A former juvenile probation officer in Orange County, Florida, is facing more than 500 years in prison after authorities say she used her lingering access to a sensitive court database to tip off a drug trafficking organization about upcoming police raids — including the existence of active, unserved arrest warrants.
The Orange County Sheriff’s Office made the arrest public through a post on X, complete with arrest footage. The suspect, Crystal Lawson, 32, had originally been granted access to the Comprehensive Case Information System — known as CCIS — when she was hired by the Florida Department of Juvenile Justice as a probation officer in February 2022.
That’s where the story takes a troubling turn.

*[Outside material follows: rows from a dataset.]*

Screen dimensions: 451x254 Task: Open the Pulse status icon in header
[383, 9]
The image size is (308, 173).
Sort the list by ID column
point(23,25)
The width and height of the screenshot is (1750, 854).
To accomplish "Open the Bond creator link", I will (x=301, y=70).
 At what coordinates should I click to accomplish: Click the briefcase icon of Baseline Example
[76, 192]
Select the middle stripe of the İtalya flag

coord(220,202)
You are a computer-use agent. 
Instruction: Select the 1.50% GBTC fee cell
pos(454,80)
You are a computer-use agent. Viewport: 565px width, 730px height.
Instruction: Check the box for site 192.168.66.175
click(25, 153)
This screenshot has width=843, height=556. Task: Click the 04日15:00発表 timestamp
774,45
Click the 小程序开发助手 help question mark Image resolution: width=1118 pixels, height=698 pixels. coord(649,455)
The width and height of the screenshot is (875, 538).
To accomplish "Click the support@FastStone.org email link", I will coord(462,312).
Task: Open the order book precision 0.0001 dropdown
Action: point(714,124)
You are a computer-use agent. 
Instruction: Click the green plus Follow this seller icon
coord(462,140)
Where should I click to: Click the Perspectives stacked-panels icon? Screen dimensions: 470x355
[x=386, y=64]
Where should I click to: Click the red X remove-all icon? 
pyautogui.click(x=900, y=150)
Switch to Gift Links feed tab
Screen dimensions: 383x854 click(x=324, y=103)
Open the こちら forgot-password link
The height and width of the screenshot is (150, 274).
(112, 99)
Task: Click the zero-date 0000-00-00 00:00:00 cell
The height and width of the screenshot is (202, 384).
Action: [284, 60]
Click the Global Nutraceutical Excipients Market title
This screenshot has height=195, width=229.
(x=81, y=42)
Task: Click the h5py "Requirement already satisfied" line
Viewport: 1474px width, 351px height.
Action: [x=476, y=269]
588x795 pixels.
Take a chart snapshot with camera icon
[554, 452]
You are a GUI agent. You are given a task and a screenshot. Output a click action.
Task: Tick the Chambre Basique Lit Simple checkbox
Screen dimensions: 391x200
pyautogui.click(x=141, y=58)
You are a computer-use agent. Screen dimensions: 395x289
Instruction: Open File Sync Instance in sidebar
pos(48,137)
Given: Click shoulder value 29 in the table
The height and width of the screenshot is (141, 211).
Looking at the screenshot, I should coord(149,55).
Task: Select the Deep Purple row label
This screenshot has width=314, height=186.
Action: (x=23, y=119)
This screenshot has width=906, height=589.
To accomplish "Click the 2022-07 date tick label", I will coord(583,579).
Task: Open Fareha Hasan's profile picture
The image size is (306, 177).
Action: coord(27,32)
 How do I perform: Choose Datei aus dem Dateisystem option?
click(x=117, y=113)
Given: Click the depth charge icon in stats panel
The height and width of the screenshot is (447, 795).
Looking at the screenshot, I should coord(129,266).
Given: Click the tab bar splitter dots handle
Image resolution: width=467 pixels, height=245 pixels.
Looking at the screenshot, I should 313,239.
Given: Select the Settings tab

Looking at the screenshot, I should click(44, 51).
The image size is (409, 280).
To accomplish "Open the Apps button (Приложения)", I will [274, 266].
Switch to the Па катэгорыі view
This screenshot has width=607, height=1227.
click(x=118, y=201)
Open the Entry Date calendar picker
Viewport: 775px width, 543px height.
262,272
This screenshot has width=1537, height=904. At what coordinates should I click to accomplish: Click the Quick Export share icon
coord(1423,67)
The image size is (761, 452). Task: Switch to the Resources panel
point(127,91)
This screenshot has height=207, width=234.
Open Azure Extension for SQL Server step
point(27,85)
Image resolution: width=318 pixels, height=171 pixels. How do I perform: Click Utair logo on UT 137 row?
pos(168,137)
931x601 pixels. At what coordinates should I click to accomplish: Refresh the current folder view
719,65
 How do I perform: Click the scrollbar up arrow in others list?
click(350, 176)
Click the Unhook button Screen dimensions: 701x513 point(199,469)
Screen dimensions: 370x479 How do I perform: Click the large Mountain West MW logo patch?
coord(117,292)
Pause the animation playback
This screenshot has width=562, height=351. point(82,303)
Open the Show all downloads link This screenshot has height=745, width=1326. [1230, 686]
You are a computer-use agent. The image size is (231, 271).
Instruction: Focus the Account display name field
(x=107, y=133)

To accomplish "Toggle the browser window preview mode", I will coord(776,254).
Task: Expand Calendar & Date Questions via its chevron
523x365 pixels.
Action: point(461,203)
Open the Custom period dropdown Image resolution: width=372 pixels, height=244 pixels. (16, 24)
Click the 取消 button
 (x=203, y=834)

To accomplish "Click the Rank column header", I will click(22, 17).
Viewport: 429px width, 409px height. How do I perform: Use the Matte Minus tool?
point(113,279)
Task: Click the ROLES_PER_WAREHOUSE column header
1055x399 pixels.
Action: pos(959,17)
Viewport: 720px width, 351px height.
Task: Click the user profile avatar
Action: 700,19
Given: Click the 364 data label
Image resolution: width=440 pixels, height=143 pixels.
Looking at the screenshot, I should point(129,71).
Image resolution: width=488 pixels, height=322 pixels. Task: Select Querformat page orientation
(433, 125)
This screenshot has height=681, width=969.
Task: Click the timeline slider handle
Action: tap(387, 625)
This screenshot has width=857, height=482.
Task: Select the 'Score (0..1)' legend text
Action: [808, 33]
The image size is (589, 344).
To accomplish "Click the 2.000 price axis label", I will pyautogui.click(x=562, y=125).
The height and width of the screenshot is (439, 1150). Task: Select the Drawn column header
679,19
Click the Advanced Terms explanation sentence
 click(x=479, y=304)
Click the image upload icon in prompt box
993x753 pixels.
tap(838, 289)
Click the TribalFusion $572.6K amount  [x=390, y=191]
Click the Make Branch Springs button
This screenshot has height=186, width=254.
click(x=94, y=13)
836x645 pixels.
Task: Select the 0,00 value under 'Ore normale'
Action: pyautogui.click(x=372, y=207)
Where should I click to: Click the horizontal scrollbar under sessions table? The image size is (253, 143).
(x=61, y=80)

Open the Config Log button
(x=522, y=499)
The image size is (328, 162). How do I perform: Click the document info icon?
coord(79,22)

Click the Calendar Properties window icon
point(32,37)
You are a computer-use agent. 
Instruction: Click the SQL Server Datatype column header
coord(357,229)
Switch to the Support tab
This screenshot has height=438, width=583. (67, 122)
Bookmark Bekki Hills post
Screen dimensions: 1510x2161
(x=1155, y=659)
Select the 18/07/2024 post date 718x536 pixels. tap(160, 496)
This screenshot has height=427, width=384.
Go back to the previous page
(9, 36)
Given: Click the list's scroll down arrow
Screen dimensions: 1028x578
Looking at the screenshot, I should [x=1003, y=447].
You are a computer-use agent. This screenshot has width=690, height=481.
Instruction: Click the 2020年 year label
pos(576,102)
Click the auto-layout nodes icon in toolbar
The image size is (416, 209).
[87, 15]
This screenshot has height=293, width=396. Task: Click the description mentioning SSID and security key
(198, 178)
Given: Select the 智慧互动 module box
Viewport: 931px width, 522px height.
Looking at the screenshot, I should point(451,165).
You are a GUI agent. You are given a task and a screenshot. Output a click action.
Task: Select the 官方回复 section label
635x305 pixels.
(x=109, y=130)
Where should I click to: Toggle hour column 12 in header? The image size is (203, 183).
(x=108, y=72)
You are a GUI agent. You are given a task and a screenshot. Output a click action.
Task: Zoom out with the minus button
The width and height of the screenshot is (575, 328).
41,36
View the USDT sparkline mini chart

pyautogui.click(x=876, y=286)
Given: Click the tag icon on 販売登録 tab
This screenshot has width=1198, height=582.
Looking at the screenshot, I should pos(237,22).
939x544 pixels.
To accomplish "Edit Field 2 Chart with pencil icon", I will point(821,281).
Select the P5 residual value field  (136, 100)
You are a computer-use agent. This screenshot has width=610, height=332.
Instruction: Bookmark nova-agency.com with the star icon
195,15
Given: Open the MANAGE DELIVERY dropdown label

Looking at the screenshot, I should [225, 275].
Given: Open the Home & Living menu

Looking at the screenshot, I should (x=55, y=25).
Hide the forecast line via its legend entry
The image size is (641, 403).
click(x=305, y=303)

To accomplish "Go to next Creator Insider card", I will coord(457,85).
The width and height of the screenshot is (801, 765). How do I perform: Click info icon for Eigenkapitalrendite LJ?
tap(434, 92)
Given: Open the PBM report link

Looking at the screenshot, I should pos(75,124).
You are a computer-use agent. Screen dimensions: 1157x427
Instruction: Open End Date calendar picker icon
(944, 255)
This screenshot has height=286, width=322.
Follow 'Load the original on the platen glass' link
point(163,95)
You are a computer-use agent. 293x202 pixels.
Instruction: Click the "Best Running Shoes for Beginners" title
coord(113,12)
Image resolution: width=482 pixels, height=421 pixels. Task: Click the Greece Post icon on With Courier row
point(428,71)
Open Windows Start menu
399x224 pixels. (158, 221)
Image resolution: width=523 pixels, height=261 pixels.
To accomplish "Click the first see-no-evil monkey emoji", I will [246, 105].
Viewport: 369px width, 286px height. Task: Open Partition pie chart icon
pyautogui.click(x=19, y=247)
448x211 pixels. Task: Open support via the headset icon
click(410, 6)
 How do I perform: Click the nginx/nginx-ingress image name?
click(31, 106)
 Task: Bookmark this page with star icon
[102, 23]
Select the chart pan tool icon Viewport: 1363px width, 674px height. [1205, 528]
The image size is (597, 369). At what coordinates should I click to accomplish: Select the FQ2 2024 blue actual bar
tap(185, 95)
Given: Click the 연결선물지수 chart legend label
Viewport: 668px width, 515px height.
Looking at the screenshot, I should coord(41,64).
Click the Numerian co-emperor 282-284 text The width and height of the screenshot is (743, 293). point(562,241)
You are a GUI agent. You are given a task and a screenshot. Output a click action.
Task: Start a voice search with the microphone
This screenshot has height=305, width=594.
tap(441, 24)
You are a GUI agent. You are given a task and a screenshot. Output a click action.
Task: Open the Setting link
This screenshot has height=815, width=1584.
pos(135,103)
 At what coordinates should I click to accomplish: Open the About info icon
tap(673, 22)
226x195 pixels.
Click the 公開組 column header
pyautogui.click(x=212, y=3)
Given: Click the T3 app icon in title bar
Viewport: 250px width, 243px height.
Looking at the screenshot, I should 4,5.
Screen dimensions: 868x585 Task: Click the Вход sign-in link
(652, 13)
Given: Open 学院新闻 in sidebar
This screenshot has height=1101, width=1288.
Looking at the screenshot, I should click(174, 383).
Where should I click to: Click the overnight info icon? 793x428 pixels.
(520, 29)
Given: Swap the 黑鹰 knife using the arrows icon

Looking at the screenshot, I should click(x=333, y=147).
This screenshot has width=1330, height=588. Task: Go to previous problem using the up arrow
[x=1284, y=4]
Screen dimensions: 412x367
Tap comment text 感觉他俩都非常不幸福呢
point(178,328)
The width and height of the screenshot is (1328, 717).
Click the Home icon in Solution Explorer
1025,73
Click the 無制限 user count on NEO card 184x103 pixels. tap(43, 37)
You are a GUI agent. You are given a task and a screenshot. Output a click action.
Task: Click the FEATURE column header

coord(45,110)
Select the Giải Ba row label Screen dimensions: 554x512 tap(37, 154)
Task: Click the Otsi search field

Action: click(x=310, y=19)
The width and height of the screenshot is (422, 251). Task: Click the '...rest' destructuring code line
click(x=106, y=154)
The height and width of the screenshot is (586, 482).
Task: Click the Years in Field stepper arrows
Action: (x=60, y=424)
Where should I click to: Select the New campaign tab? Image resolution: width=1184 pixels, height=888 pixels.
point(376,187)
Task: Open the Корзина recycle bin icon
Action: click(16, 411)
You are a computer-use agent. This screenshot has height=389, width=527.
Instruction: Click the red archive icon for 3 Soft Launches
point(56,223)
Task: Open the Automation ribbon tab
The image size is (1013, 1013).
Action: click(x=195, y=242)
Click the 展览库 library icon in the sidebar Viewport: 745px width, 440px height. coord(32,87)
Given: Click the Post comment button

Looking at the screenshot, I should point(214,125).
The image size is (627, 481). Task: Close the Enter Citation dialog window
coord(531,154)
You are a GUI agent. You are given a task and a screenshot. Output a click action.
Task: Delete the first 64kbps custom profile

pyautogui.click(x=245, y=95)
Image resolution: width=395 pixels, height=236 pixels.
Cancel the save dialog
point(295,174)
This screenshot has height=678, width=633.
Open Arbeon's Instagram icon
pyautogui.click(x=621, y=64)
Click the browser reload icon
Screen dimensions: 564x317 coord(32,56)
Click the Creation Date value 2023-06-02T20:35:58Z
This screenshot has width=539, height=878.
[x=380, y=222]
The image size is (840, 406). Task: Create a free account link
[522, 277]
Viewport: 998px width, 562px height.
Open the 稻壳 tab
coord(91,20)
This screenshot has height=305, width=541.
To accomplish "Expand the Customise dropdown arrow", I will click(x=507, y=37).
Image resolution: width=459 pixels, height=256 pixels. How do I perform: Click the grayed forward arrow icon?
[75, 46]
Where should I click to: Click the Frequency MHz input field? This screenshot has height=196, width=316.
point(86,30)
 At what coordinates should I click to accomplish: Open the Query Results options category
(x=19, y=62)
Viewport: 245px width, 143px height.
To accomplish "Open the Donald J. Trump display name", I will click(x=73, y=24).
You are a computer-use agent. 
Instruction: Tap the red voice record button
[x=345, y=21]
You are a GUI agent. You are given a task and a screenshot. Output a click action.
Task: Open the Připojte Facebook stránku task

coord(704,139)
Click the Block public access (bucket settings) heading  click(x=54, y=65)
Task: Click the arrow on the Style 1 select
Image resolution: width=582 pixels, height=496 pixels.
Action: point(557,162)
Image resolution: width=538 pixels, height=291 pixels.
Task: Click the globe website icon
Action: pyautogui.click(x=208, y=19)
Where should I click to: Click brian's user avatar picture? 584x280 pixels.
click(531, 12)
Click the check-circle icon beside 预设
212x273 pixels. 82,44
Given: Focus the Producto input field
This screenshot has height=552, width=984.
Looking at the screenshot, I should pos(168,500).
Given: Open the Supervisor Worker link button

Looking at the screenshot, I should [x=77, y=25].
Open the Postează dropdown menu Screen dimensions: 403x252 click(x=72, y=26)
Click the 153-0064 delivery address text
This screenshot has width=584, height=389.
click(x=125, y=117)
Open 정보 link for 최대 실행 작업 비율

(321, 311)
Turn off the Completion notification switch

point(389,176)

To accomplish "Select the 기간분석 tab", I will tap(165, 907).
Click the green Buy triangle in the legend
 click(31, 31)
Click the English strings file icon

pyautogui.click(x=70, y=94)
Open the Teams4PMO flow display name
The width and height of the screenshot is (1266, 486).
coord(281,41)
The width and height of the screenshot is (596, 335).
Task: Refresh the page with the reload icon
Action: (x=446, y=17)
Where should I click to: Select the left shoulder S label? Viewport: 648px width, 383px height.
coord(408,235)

As originally reported, Lawson was terminated from that position later in 2022 after she was arrested on a battery charge. However, no one cut off her access to the database. That oversight would prove costly.
Between January and May of 2026, Lawson allegedly accessed the CCIS database 106 times — not out of professional necessity, but to dig up active criminal case information on behalf of a drug trafficking organization that was already under active investigation by law enforcement.
What she allegedly found, she shared. According to the sheriff’s office, Lawson was able to identify multiple unserved arrest warrants, locate co-defendants connected to the criminal case, and pass that sensitive information directly to members and associates of the organization.
The consequences were real and immediate. The leaked intelligence allowed members of the group to destroy evidence, shield assets from recovery, and in at least one case, flee the area entirely before investigators could move in for an arrest.
The sheriff’s office didn’t mince words in describing the damage: “These leaks resulted in lost evidence, unrecovered assets, and at least one flight to avoid arrest.”
Lawson now faces 113 felony counts of Computer Crimes — Unauthorized Access. Each count carries a maximum sentence of five years in prison, which puts her potential exposure at well over 500 years behind bars.
The case raises serious questions about how access credentials are managed when government employees are terminated — particularly those with access to sensitive law enforcement databases. A simple administrative failure to revoke database access apparently gave a fired employee the tools to undermine an active criminal investigation for months.
For law enforcement, the arrest is a win. But the damage already done — fled suspects, lost evidence, compromised operations — is a sobering reminder of just how much harm an insider threat can cause before anyone notices.